When was the last time you had an unpleasant surprise? How did you feel? What did you learn from it? Neuroscientists are now uncovering some very interesting research about how our expectations influence our behaviour, memory and even our motivation to learn.
Surprise comes from what scientists call a ‘Prediction Error’. The brain is a prediction machine. We make sense of our complex world by predicting what will happen next because our brain craves certainty and we are very alert to anything that shows up as different to what we expected. It doesn’t require conscious effort; we are doing it all the time. In fact any form of uncertainty will activate our Amygdala, triggering a threat response and giving us a shot of Adrenalin to make us more alert.

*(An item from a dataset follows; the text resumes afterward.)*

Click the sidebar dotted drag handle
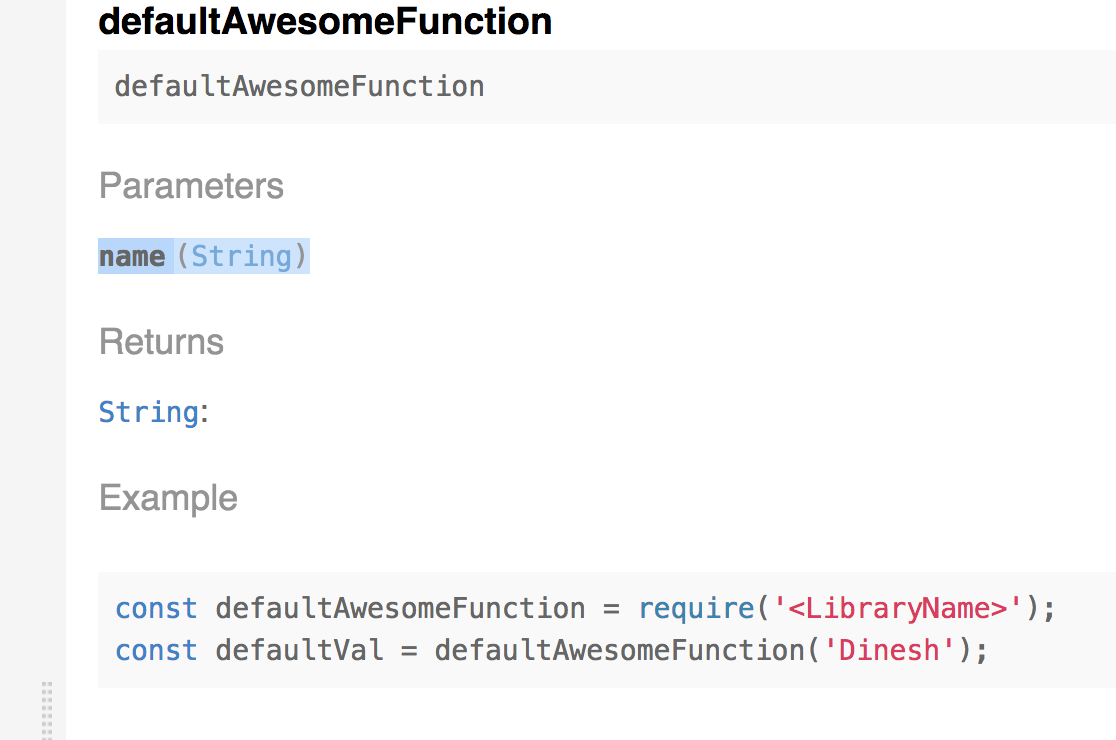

We set up our lives to be consistent with our expectations and while this is more-true for some people than for others it is interesting to reflect on the areas of your life where you like things to be familiar. This can range from listening to your favourite music or watching your favourite movie (again!), to your daily rituals and habits. When something unpleasant happens that we didn’t expect and we get a negative Prediction Error it can have a very deep impact on our behaviour, sometimes fundamentally changing it for years to come, especially if it was a big error. It motivates us to learn new skills and adapt our behaviour in order to avoid the thing that we didn’t expect – it’s a pretty ingrained survival strategy.

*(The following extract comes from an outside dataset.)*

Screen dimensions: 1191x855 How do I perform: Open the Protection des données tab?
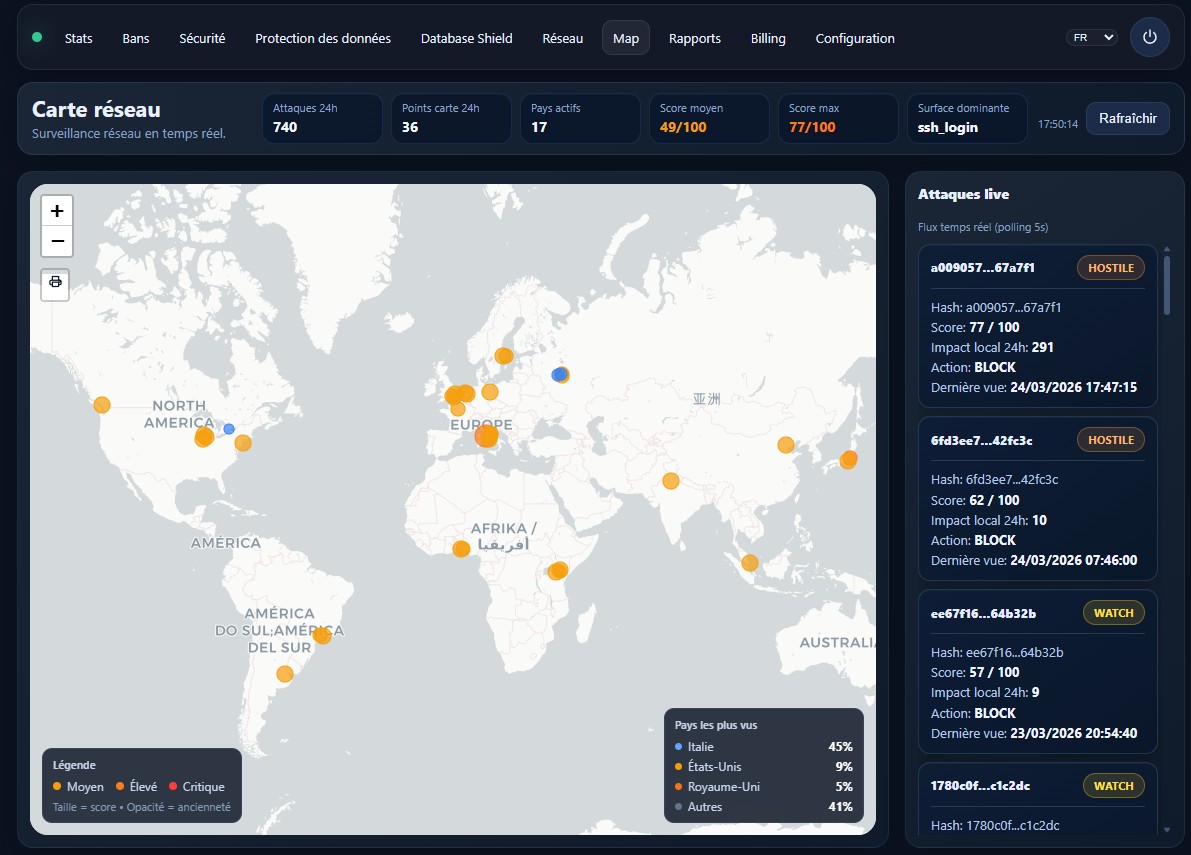[323, 38]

This also happens with pleasant surprises. If we get a positive prediction error and we are rewarded, when we didn’t expect it, we become curious about it and get a boost of the ‘feel good’ neurochemical Dopamine. This encourages us to explore and develop new skills and change our behaviour in order to get even more rewards. Curiosity also drives learning. When we are curious about a gap in our awareness we get a dopamine boost which not only feels good but makes us more interested in learning something new to close the gap in our knowledge. The more curious we are the more we want to explore and learn.
It is interesting to note how many companies run some sort of performance based reward system where employees, that regularly hit targets, are given a financial reward. The trouble with this is that it very quickly becomes expected and this sends a very different message to the brain.

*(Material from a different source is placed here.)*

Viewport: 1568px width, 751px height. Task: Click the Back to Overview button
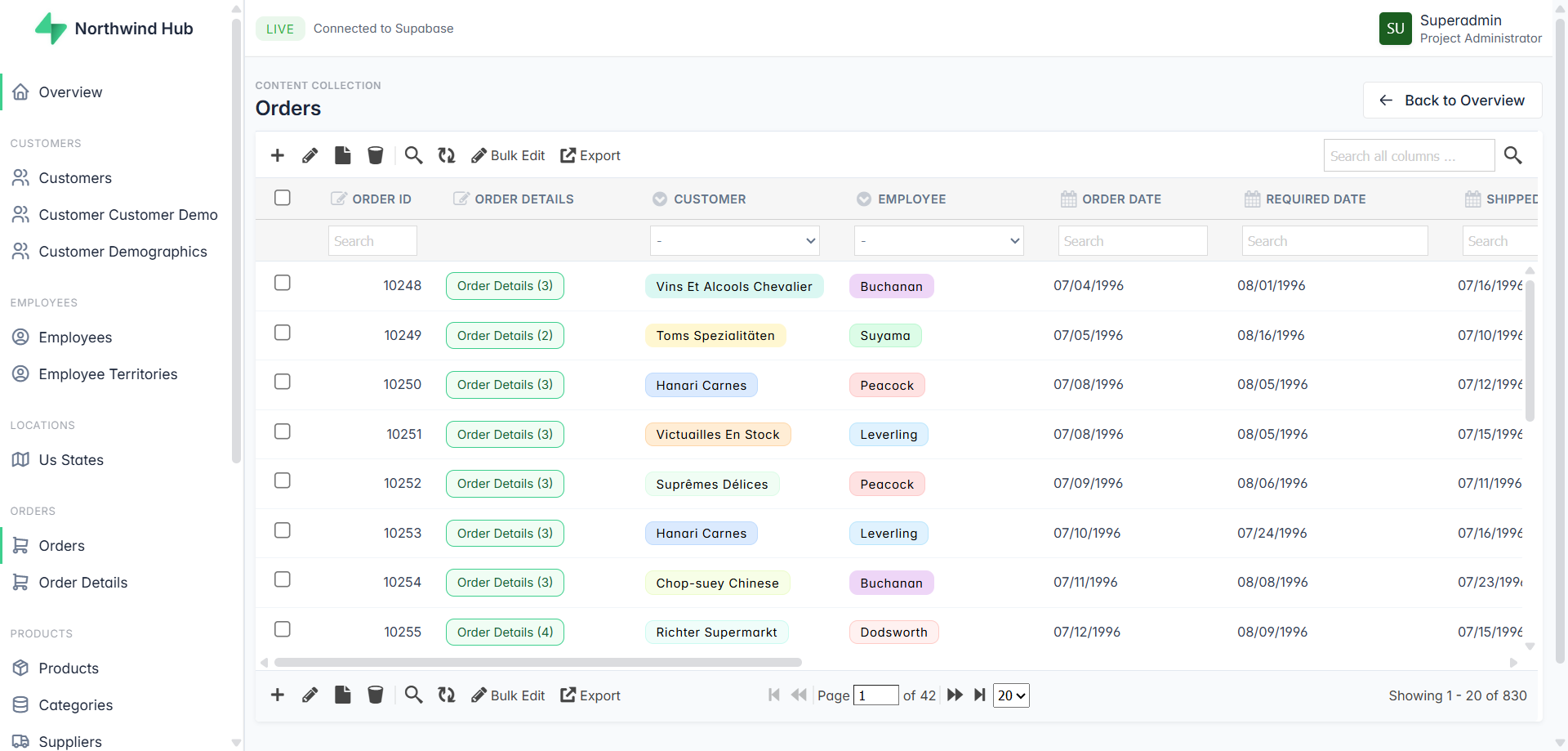[1452, 101]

Recent research by Yukiori Goto at McGill University and Anthony Grace at the University of Pittsburg demonstrates that there are (at least) two brain mechanisms for reward that compete directly against one another. The first mechanism relates to reward that is expected; it sends the message “Do more of what you were doing and you can depend upon being rewarded again”. This mechanism is linked to improvements in our working memory: if we get an expected reward, we work harder to remember what we were doing so that we can do it more. It increases activity in the hippocampus – a part of the brain that is used for memory.
But the research has also found that expected reward turns off a mechanism. This mechanism is only activated when you are not getting an expected reward. When no reward is forthcoming, the best thing to do is to change your behaviour and try something different. Then there is a chance that you will be rewarded in the future. So, lack of an expected reward increases the activity in the parts of the brain that look for different /flexible solutions to problems, using the prefrontal cortex where we do our most sophisticated thinking.
The research seems to show us that we can choose to have a great memory for what we did before or to be more flexible about what we are currently doing – but not both at the same time! However, both of these responses have their place and different situations will call for different responses.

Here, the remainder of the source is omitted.